_Reading text_
* * * * * * * * *

After a failing hdd (thanks backups !), same machine, I remade partitions with "new" ext4 fs on new hdd and it feels like I got a fresh cpu for free :wink:
As already mentionned, I think it's better to put explicit journal and barriers options in fstab as upstream likes to change the defaults.
Note that I had to put rootflags option in grub for / base partition because when / is remounted rw after boot, it can't change data/journal mode.
Still keeping legacy ext2 for boot :o
Code:

~ $ mount
rootfs on / type rootfs (rw)
/dev/root on / type ext4 (rw,noatime,barrier=1,data=writeback)
none on /proc type proc (rw,relatime)
rc-svcdir on /lib/rc/init.d type tmpfs (rw,nosuid,nodev,noexec,relatime,size=1024k,mode=755)
sysfs on /sys type sysfs (rw,nosuid,nodev,noexec,relatime)
debugfs on /sys/kernel/debug type debugfs (rw,nosuid,nodev,noexec,relatime)
udev on /dev type tmpfs (rw,nosuid,relatime,size=10240k,mode=755)

* * * * * * * * *

_Records for this task_
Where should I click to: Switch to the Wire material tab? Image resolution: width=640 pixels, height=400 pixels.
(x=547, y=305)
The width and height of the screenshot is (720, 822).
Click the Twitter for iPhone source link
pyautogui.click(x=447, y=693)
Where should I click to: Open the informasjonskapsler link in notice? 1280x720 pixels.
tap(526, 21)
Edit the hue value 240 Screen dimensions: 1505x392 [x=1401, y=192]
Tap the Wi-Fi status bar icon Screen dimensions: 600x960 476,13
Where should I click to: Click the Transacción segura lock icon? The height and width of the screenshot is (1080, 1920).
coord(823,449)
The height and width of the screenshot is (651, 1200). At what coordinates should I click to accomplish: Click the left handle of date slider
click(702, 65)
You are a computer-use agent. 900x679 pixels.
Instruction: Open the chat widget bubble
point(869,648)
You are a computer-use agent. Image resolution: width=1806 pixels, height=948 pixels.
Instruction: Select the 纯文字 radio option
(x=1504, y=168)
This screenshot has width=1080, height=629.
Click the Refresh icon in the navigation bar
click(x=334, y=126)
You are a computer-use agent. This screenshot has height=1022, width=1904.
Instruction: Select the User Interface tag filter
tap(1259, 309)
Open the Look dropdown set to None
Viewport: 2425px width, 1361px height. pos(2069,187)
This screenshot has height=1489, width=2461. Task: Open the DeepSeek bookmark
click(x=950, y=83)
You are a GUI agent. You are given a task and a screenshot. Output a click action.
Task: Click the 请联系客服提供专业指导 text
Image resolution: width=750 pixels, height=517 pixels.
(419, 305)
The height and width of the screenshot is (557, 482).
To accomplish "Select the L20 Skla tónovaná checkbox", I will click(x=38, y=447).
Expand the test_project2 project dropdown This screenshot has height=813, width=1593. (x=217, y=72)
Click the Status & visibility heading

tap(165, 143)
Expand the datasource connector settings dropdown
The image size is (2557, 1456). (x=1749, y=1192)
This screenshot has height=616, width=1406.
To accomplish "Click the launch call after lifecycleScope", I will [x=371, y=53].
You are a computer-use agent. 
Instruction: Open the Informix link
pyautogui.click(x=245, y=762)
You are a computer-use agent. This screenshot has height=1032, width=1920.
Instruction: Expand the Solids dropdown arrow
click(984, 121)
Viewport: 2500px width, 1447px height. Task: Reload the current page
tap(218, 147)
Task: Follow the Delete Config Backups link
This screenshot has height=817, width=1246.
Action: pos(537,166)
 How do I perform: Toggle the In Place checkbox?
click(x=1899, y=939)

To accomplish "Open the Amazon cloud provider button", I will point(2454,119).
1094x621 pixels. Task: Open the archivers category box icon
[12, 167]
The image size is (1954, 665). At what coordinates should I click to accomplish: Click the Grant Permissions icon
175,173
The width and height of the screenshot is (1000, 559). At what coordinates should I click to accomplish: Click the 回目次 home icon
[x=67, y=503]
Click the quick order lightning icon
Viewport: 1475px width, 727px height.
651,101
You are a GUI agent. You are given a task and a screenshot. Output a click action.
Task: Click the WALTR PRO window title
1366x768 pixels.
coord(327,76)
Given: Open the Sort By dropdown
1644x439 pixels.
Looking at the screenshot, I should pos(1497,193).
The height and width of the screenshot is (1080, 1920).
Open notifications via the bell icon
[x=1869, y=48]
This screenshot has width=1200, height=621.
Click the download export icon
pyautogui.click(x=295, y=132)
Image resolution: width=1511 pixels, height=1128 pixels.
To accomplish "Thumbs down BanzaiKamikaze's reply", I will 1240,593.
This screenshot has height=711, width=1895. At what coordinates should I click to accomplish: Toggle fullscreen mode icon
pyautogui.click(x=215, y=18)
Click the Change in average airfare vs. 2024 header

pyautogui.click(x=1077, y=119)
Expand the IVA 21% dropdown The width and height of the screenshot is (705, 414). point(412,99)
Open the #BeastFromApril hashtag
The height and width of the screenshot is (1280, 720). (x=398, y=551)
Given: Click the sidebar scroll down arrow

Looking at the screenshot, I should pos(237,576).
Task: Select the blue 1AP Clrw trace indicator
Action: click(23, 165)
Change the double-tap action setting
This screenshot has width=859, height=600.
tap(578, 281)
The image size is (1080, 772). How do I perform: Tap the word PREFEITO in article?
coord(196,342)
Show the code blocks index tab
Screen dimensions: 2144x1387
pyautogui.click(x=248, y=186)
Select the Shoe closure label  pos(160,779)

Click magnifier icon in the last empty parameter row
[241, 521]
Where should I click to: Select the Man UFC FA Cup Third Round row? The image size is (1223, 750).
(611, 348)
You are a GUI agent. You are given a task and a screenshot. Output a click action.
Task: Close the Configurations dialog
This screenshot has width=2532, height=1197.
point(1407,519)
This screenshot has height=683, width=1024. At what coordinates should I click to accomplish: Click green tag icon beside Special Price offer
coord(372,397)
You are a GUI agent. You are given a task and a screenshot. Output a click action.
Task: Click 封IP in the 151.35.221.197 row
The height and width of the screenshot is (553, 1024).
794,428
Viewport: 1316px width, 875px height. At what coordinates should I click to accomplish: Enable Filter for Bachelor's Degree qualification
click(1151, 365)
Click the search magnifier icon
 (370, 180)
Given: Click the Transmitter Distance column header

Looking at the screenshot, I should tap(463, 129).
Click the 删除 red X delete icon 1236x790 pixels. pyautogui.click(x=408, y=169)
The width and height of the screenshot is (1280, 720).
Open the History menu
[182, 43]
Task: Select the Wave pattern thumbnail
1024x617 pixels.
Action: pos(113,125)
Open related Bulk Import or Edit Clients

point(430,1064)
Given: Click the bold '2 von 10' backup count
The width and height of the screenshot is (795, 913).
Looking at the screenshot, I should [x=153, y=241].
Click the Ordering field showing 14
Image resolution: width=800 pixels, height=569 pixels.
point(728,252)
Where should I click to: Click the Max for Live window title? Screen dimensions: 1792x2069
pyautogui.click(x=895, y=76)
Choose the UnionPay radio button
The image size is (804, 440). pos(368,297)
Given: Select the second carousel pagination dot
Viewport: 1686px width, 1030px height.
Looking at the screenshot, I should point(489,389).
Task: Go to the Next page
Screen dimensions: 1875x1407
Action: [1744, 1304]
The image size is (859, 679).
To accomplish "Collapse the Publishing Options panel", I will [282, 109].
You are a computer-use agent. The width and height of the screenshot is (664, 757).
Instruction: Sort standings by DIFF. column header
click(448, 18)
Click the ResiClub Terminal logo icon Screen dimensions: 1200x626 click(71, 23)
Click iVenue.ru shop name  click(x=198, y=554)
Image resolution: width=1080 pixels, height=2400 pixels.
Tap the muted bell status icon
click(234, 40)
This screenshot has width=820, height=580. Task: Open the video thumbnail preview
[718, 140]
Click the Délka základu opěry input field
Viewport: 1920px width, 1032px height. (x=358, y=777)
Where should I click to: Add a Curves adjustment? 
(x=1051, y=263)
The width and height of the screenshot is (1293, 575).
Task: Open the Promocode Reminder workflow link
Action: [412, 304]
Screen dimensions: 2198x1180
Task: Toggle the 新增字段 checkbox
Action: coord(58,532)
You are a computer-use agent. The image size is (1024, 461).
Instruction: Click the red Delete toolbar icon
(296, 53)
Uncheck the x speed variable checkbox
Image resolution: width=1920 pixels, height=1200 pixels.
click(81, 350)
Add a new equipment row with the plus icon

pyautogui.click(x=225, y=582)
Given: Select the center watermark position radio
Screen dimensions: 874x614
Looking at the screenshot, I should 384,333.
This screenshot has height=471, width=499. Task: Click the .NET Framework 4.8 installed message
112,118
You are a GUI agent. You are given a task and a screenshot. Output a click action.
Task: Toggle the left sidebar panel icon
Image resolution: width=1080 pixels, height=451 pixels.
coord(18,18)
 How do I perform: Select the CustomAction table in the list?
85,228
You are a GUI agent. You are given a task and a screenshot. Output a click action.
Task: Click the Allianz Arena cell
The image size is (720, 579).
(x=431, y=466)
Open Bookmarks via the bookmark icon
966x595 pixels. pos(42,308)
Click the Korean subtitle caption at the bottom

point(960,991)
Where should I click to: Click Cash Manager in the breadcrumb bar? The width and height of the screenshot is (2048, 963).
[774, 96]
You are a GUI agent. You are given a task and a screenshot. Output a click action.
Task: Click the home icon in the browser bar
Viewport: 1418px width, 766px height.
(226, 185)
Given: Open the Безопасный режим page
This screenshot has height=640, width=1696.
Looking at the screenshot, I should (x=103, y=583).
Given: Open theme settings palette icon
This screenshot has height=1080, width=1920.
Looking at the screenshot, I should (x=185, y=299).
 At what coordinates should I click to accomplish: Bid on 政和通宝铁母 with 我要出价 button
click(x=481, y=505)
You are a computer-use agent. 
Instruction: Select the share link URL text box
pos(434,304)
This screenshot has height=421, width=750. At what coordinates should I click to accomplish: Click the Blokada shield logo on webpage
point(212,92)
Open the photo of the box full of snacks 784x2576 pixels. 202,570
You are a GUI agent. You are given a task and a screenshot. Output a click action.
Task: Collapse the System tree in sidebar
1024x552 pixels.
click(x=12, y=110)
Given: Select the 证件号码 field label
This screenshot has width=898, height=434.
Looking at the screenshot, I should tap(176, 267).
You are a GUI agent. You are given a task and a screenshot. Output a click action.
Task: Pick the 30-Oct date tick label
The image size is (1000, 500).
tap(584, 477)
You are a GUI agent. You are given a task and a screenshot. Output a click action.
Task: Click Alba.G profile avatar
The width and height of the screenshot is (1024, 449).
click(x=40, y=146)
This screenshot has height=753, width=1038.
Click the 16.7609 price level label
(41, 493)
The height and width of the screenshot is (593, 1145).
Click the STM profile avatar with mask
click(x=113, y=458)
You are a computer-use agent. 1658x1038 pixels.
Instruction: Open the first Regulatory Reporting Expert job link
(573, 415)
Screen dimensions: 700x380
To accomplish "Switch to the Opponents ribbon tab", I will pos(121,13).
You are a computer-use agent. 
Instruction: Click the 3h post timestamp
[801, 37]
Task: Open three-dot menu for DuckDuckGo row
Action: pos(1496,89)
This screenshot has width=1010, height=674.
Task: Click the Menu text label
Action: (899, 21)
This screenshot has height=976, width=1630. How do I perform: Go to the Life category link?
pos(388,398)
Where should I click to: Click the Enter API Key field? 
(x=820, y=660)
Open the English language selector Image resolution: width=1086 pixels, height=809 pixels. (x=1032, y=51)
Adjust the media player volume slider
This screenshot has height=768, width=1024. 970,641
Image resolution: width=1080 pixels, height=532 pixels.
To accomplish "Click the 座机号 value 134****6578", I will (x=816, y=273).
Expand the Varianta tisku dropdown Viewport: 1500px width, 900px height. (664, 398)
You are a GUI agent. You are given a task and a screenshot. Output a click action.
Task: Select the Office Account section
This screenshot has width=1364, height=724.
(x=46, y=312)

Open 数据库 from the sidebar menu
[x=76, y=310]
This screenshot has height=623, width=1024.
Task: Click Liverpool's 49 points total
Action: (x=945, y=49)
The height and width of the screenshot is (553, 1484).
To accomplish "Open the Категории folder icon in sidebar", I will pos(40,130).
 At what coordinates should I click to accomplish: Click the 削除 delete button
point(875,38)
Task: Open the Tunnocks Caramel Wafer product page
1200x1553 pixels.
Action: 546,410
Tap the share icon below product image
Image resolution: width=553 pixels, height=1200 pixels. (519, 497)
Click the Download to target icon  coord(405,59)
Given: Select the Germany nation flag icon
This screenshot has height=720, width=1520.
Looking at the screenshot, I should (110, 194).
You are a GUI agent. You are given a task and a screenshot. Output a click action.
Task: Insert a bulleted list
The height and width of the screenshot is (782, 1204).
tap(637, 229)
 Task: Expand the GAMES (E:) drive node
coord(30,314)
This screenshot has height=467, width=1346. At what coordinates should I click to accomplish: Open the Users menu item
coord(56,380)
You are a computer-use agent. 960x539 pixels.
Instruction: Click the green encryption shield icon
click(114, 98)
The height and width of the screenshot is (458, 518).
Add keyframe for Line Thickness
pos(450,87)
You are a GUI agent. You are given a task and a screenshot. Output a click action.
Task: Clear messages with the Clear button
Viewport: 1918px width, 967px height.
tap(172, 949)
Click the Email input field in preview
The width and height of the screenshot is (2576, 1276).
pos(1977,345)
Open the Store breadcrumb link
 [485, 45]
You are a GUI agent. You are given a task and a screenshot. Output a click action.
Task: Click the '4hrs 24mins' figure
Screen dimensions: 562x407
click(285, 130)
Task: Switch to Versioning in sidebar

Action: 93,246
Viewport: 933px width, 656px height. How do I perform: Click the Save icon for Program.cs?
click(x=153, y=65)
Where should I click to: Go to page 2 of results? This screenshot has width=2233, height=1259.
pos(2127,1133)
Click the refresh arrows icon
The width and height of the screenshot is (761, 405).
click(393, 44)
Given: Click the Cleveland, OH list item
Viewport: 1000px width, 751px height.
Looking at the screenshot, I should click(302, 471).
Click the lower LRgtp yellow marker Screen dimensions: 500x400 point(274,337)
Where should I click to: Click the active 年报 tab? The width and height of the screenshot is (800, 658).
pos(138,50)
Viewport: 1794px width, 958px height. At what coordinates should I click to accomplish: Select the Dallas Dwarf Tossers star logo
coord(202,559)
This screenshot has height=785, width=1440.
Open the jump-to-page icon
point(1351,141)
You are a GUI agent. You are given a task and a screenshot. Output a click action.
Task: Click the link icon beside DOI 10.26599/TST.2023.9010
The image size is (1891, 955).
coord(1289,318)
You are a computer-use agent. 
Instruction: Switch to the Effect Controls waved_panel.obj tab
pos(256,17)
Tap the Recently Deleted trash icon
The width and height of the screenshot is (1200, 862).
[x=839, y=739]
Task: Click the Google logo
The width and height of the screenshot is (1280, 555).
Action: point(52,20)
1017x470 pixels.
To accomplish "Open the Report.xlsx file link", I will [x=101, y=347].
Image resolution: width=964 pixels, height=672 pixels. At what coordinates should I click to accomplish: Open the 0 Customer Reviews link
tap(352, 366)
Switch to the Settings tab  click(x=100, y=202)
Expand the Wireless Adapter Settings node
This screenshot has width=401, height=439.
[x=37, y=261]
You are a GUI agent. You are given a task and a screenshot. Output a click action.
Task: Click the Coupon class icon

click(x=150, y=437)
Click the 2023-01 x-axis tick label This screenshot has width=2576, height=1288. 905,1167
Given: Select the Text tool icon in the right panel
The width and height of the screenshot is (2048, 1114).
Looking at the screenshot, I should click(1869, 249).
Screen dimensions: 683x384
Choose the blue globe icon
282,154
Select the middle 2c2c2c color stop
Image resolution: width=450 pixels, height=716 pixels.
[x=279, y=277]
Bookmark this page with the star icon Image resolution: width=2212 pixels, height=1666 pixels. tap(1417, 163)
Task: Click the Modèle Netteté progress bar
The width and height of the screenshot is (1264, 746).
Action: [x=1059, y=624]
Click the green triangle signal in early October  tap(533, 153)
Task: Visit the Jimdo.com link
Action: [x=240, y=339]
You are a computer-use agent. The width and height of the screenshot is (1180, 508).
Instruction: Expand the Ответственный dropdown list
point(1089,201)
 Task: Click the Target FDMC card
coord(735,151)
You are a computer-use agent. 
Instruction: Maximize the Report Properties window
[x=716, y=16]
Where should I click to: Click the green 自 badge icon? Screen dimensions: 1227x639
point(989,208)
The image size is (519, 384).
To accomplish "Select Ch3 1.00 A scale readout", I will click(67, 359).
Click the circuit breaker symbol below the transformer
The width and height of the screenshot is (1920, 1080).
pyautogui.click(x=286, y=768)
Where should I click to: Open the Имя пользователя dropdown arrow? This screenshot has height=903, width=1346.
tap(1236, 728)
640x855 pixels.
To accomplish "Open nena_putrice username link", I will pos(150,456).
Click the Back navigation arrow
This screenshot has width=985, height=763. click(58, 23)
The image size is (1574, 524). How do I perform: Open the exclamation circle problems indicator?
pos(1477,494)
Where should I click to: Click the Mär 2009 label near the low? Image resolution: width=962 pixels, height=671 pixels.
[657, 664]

* * * * * * * * *

_Challenges_
1: Print the ext4 forum post in full, with no changes.
2: Pull out each line of the records that contains the string "field".
The ext4 forum post and the records are unrelated to each other.

_Results in order_
1:
After a failing hdd (thanks backups !), same machine, I remade partitions with "new" ext4 fs on new hdd and it feels like I got a fresh cpu for free :wink:
As already mentionned, I think it's better to put explicit journal and barriers options in fstab as upstream likes to change the defaults.
Note that I had to put rootflags option in grub for / base partition because when / is remounted rw after boot, it can't change data/journal mode.
Still keeping legacy ext2 for boot :o
Code:

~ $ mount
rootfs on / type rootfs (rw)
/dev/root on / type ext4 (rw,noatime,barrier=1,data=writeback)
none on /proc type proc (rw,relatime)
rc-svcdir on /lib/rc/init.d type tmpfs (rw,nosuid,nodev,noexec,relatime,size=1024k,mode=755)
sysfs on /sys type sysfs (rw,nosuid,nodev,noexec,relatime)
debugfs on /sys/kernel/debug type debugfs (rw,nosuid,nodev,noexec,relatime)
udev on /dev type tmpfs (rw,nosuid,relatime,size=10240k,mode=755)

2:
Click the Ordering field showing 14
Click the Délka základu opěry input field
Given: Select the 证件号码 field label
Where should I click to: Click the Enter API Key field? 
Click the Email input field in preview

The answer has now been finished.